## Aim of the task
Your output should be the lines from the one with "At what coordinates" through the last line of the records below, exactly as written, minus the pictures.

## The records
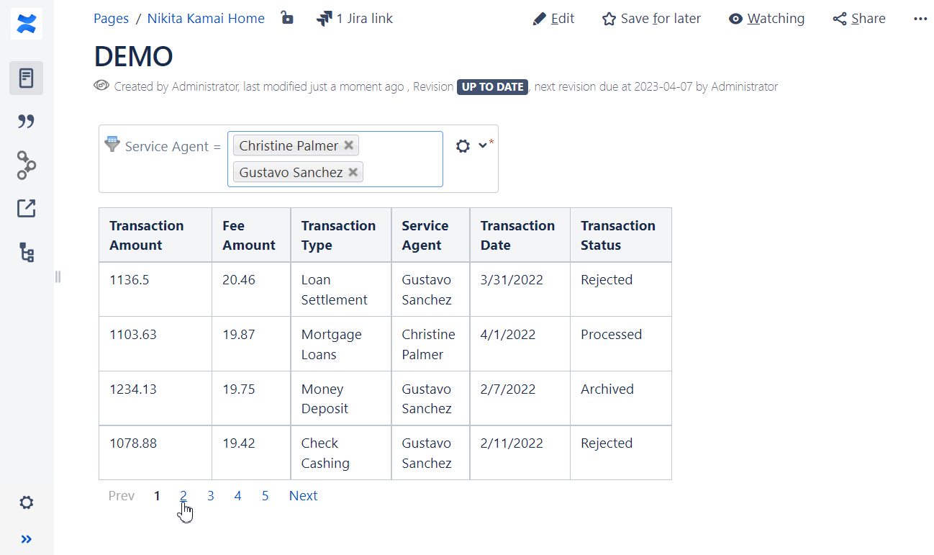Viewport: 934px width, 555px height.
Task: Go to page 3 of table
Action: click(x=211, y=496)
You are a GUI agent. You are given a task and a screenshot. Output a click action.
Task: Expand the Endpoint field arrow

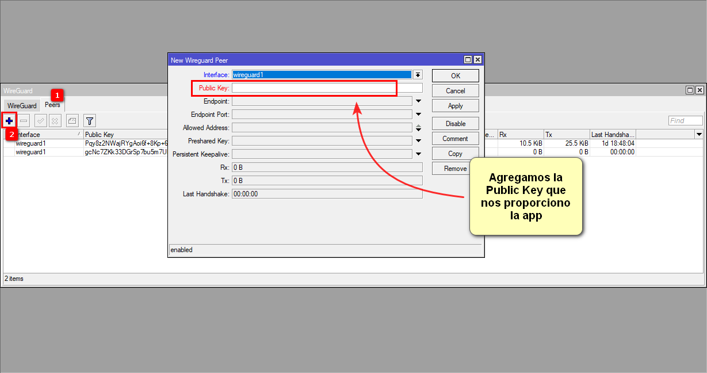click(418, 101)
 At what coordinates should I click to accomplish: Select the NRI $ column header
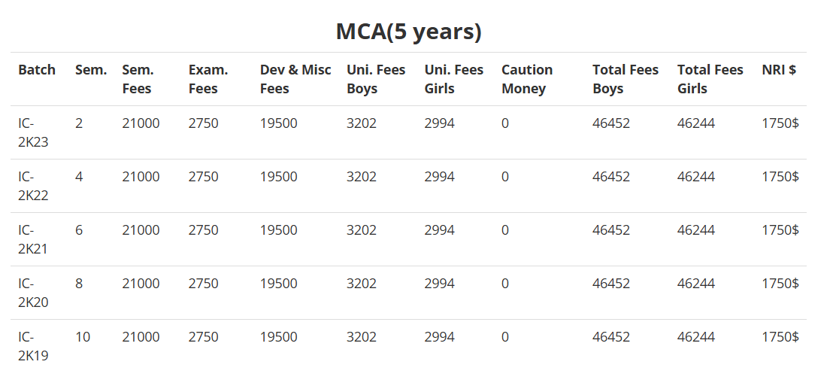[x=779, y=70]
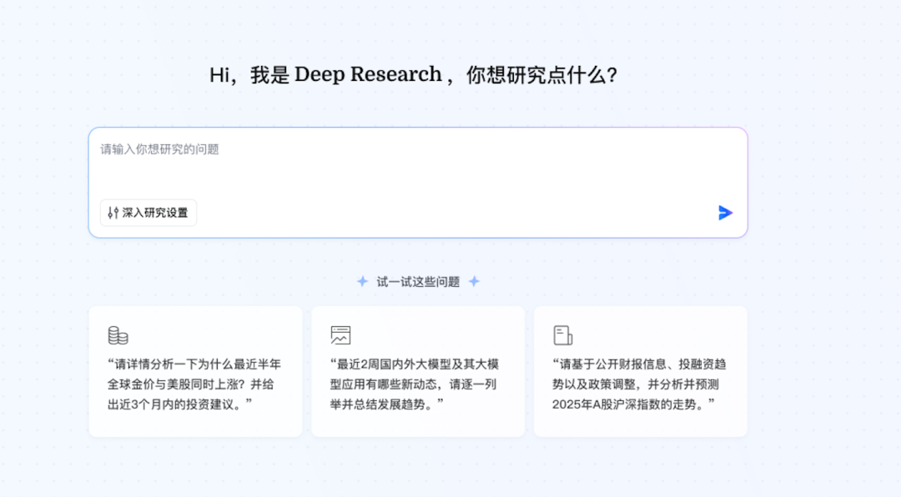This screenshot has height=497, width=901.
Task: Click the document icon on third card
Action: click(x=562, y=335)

## Result below
 At what coordinates should I click to accomplish: Select the NRI $ column header
[x=779, y=70]
This screenshot has height=497, width=901.
Task: Click the document icon on third card
Action: click(x=562, y=335)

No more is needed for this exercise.